Best practices for managing data quality: ETL vs ELT

For decades, enterprise data projects have relied heavily on traditional ETL for their data processing, integration, and storage needs. The emergence of big data and unstructured data originating from disparate sources has made cloud-based ELT solutions even more attractive.

Although cloud computing has undoubtedly changed the way most organizations approach data integration projects, data quality tools continue to ensure that your organization will benefit from data you can trust.

This article will underscore the relevance of data quality to both ETL and ELT data integration methods by exploring different use cases in which data quality tools have played a relevant role.
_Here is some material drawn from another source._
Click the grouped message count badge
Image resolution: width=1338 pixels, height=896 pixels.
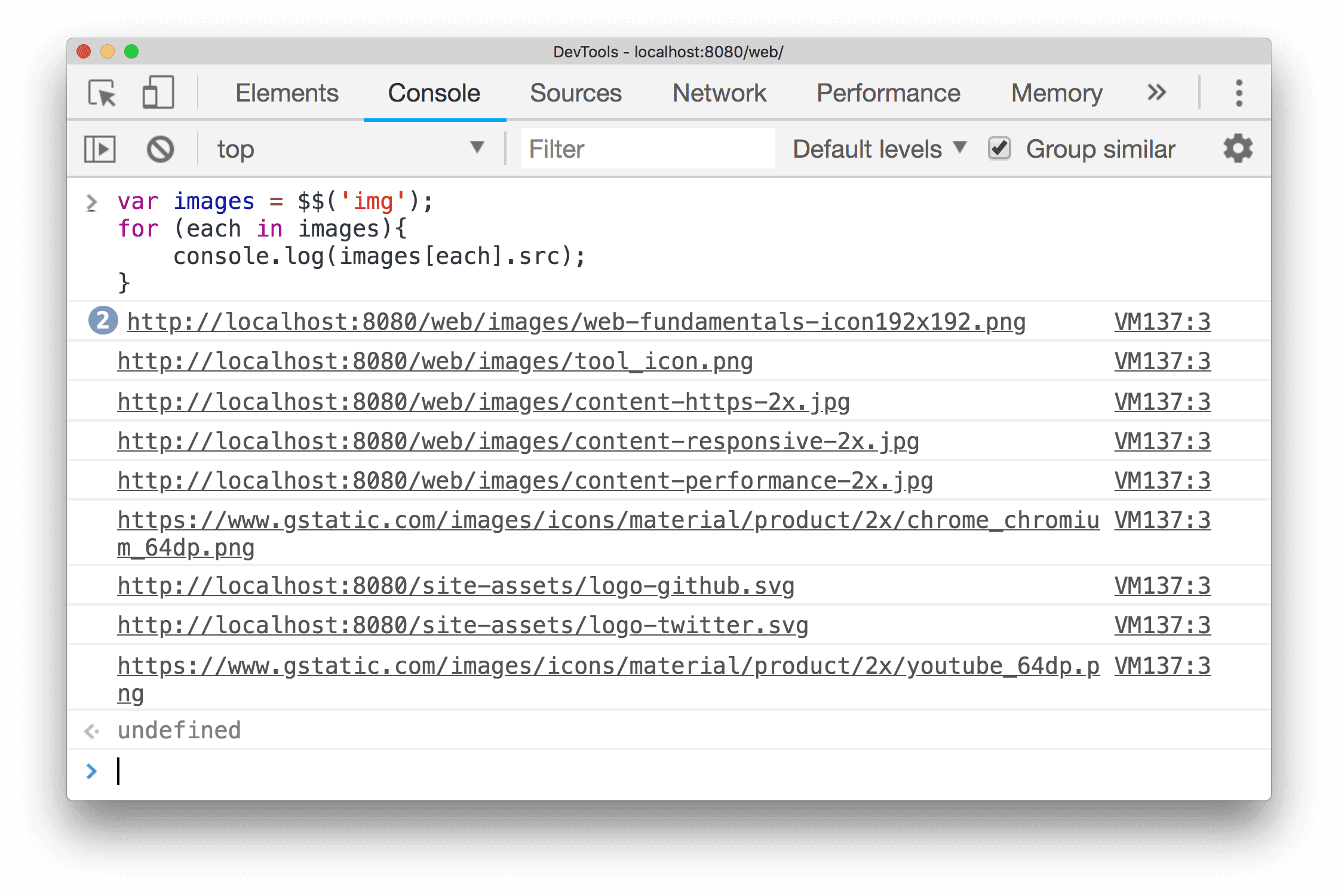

We will also examine what it takes for data quality tools to be effective for both ETL and ELT.

Key differences

In order to understand the role of data quality and how it is applied to both methods, let’s first go over the key differentiators between ETL and ELT.

The Extract Transform Load (ETL) approach has been the gold standard for data integration for many decades and is commonly used for integrating data from CRMs, ERPs, or other structured data repositories into data warehouses. While ETL processes are designed for internal, relational data warehousing, they require dedicated platforms for the intermediate steps between extracting data and loading it into target repositories.

Extract Load Transform (ELT), on the other hand, addresses the volume, variety, and velocity of big data sources and doesn’t require this intermediate step to load data into target systems. ELT requires less physical infrastructure and dedicated resources because transformation is performed within the target system’s engine. Thus, the shift from ETL to ELT tools is a natural consequence of the big data age and has become the preferred method for data lake integrations.

The key difference between ETL and ELT tools is that ETL transforms data prior to loading it into target systems, while the latter transforms data within those systems.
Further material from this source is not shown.